UCAT 2026Medical School ApplicationsUCAT History
UCAT After COVID: How the Pandemic Changed Medical Admissions and What It Means Now
18 Mar 20262 min read
The COVID-19 pandemic created significant disruptions to UCAT and medical admissions between 2020 and 2022. This guide explains how those disruptions affected admissions standards, what has changed since, and what lessons from the pandemic period are still relevant in 2026.

In 2020, the initial pandemic restrictions created serious logistical challenges for UCAT delivery. Pearson VUE test centres were temporarily closed in early 2020, and for students whose sitting was in the early part of the testing window, appointments were cancelled or rescheduled. UCAT introduced OnVUE — an online proctored testing option — as an emergency measure to allow students to sit from home when test centre access was restricted.
OnVUE testing continued to be offered as an alternative option through the 2021 and 2022 cycles, with varying levels of uptake depending on centre availability. The option remains available for 2026 for candidates who face genuine access difficulties due to distance, civil unrest, or natural disaster — it is not a standard alternative to in-person testing for convenience reasons.

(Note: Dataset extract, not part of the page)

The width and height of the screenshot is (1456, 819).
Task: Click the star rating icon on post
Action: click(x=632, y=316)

Some universities temporarily modified their UCAT thresholds or usage models during the pandemic period to account for the disruption and the potential that testing conditions affected some students' performance. These modifications were generally temporary, and by the 2023 cycle most institutions had reverted to standard UCAT usage.
The pandemic created a temporary increase in medical school applications, as prospective students reassessed career priorities in response to the healthcare crisis. This surge in applications raised the effective competition for UCAT-weighted places and contributed to higher effective score thresholds in 2021 and 2022 at some institutions.

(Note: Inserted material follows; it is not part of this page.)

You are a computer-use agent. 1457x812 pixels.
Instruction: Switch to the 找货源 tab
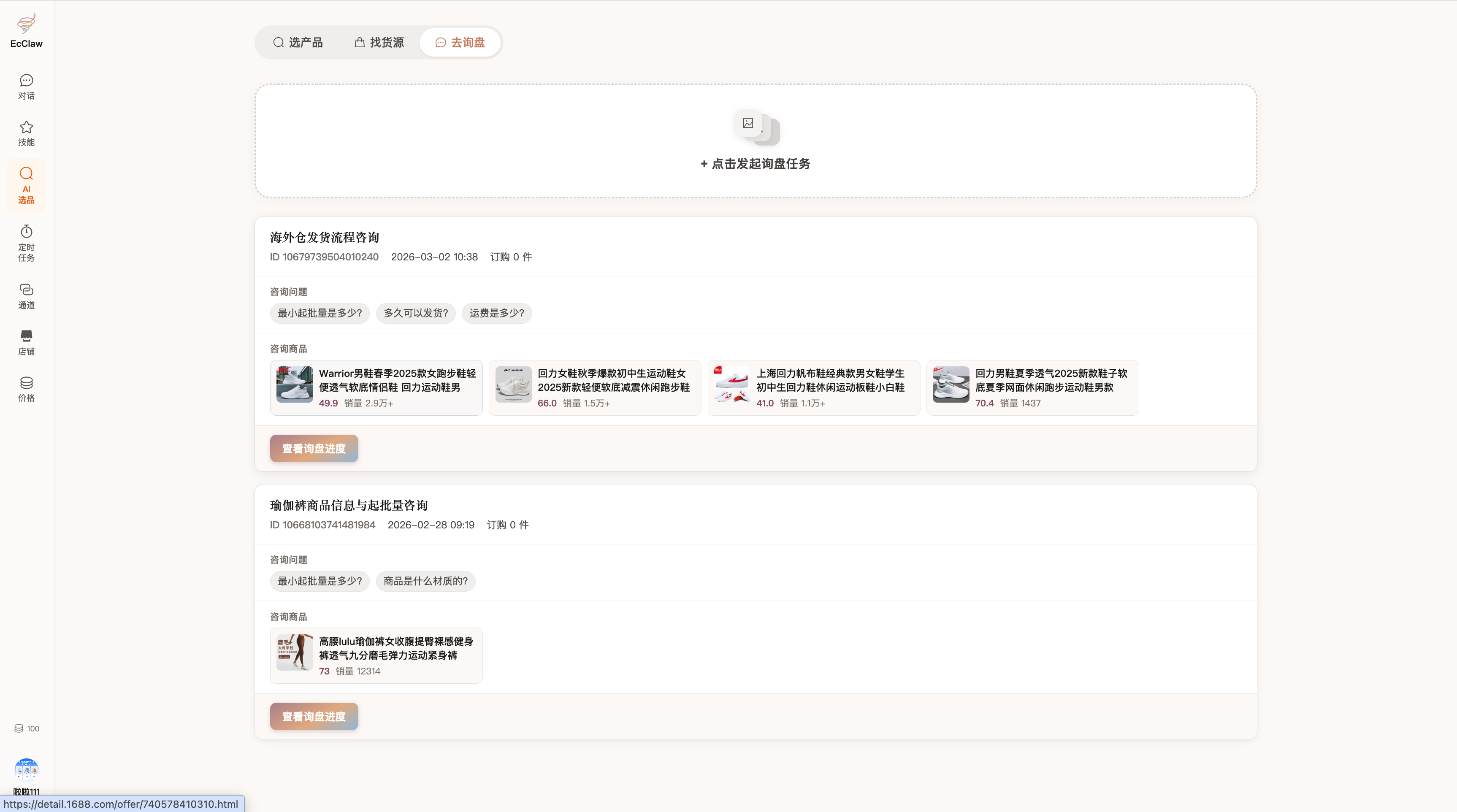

The 2025 format change — removing Abstract Reasoning — represents the most significant structural evolution in UCAT since the pandemic. The UCAT Consortium's decision to remove AR was based on pre-pandemic research showing lower predictive validity for AR, but the change was implemented in 2025 rather than earlier partly because the pandemic period was not an appropriate time for structural test changes.

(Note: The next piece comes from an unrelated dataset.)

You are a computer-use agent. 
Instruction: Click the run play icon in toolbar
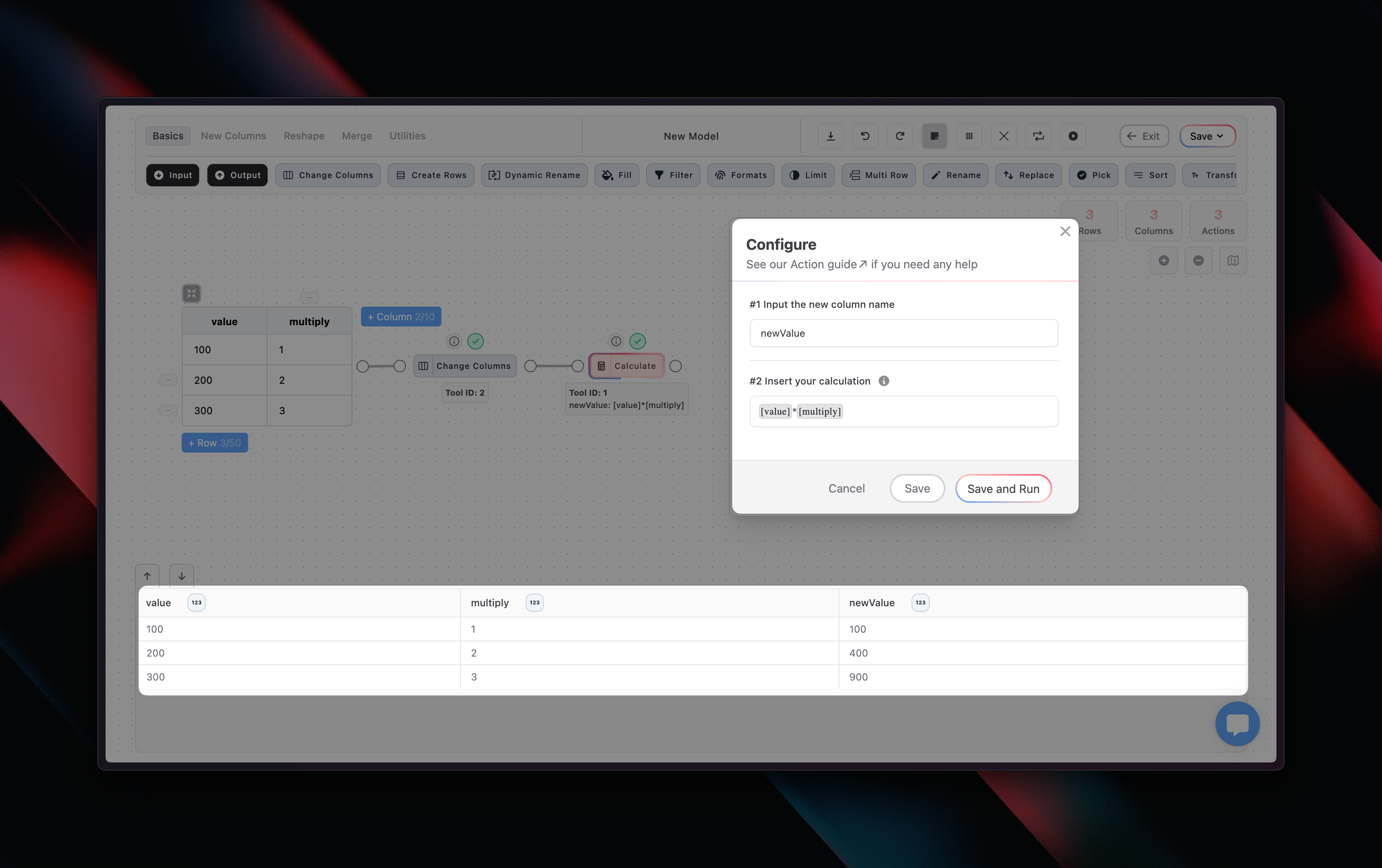tap(1073, 136)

For 2026 applicants, the practical implication is that the score distribution data from 2020–2022 is less reliable as a benchmark than 2023–2025 data, and the 2025 data (the first year under the new format) is the most relevant historical reference available.
Despite the pandemic disruption, several things about UCAT and medical admissions have remained stable. The fundamental skills UCAT tests — verbal reasoning, decision making, quantitative reasoning, situational judgement — are unchanged and remain relevant to medical practice. The preparation principles that produce score improvement — technique-first learning, deliberate error review, timed practice, full mocks — are unchanged. The competitive nature of medical school entry is unchanged; if anything, the pandemic reinforced the importance of strong clinical experience and professional character in medical school applications.
For 2026 students, the pandemic period is largely historical context rather than current relevance. The test is back to its standard in-person format at Pearson VUE centres for the vast majority of candidates. The format has changed significantly (AR removal), but the admissions process is operating normally. Focus your energy on 2025 and 2026 data, not on the disrupted years of 2020–2022.